Task description: Entries follow. Give back exactly the lines starting at the one containing "Trang chủ (48, 197)" and ending at the one containing "26/06/2026 (87, 2254)", and no other lines.

Data to examine:
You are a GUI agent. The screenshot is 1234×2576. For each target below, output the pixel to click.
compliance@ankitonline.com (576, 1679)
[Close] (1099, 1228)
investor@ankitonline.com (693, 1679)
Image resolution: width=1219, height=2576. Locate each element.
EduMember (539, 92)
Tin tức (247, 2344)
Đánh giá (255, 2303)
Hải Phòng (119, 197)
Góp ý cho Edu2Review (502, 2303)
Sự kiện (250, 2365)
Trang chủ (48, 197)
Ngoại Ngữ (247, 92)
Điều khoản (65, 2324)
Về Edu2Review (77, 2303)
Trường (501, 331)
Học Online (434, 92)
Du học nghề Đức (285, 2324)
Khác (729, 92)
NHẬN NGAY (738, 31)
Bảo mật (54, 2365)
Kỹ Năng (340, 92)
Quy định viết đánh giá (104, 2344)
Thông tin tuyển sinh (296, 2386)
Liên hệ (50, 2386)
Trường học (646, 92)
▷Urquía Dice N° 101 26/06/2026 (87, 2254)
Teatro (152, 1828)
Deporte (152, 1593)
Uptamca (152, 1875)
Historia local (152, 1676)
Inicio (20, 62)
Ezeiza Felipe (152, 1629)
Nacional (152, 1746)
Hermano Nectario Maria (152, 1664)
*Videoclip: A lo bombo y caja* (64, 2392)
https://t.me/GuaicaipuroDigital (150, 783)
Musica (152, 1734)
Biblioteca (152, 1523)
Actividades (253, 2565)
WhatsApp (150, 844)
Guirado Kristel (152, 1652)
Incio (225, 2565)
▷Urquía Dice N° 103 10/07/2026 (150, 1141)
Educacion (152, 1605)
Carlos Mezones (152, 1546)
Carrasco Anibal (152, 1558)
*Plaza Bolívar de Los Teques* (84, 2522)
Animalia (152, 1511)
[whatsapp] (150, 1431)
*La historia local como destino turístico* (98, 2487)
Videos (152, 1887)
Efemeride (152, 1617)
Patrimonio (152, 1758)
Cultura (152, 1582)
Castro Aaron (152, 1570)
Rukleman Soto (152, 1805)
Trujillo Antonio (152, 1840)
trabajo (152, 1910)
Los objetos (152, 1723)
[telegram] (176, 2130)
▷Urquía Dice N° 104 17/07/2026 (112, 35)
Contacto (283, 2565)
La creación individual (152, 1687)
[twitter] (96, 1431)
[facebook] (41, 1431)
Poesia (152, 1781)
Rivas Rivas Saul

Completed exercise:
Trang chủ (48, 197)
Ngoại Ngữ (247, 92)
Điều khoản (65, 2324)
Về Edu2Review (77, 2303)
Trường (501, 331)
Học Online (434, 92)
Du học nghề Đức (285, 2324)
Khác (729, 92)
NHẬN NGAY (738, 31)
Bảo mật (54, 2365)
Kỹ Năng (340, 92)
Quy định viết đánh giá (104, 2344)
Thông tin tuyển sinh (296, 2386)
Liên hệ (50, 2386)
Trường học (646, 92)
▷Urquía Dice N° 101 26/06/2026 (87, 2254)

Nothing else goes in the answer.